[Records on locating words and elements]
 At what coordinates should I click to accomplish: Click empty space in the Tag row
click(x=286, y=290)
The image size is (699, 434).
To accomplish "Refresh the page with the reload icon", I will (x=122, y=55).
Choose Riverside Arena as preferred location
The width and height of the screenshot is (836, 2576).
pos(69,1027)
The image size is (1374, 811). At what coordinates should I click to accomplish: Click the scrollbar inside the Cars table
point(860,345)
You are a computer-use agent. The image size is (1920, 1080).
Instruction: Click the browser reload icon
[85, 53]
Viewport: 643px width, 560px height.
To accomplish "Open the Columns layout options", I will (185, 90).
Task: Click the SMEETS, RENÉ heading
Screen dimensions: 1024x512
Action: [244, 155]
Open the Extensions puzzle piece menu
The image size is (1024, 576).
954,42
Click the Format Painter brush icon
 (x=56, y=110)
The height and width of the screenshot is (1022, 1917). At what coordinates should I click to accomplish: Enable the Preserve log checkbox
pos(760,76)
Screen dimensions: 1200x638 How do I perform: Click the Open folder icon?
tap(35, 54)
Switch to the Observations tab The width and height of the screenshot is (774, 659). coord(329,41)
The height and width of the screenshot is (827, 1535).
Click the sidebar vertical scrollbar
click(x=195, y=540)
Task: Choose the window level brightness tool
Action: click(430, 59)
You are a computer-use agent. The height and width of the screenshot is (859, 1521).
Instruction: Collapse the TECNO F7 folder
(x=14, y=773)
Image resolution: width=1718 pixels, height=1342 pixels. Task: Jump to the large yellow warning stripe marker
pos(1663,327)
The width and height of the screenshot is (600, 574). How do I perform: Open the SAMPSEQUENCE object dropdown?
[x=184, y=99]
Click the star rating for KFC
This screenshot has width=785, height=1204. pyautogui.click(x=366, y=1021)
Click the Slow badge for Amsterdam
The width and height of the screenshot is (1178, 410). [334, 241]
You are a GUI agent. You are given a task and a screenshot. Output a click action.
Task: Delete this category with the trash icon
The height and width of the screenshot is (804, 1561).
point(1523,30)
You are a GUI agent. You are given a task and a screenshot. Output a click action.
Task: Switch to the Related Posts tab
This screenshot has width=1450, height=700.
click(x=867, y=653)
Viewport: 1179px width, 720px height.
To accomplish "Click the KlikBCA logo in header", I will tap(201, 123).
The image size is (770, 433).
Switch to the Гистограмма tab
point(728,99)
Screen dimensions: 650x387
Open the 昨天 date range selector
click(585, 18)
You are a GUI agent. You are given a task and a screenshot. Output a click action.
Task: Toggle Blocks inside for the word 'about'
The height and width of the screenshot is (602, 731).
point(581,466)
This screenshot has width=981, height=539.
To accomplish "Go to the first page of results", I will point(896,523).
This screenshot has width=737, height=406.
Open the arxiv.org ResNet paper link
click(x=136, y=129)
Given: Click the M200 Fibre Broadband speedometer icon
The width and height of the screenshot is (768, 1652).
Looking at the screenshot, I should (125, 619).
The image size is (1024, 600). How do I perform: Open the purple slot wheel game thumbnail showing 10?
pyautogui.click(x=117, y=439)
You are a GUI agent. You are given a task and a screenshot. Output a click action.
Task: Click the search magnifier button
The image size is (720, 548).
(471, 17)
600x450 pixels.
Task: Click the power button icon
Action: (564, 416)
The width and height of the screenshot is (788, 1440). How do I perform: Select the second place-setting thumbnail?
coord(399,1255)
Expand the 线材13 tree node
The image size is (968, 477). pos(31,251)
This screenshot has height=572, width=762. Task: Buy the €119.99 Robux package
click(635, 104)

Given problem: Show every line of the records above that contains the string "folder", copied in full.

Written solution:
Screen dimensions: 1200x638 How do I perform: Click the Open folder icon?
Instruction: Collapse the TECNO F7 folder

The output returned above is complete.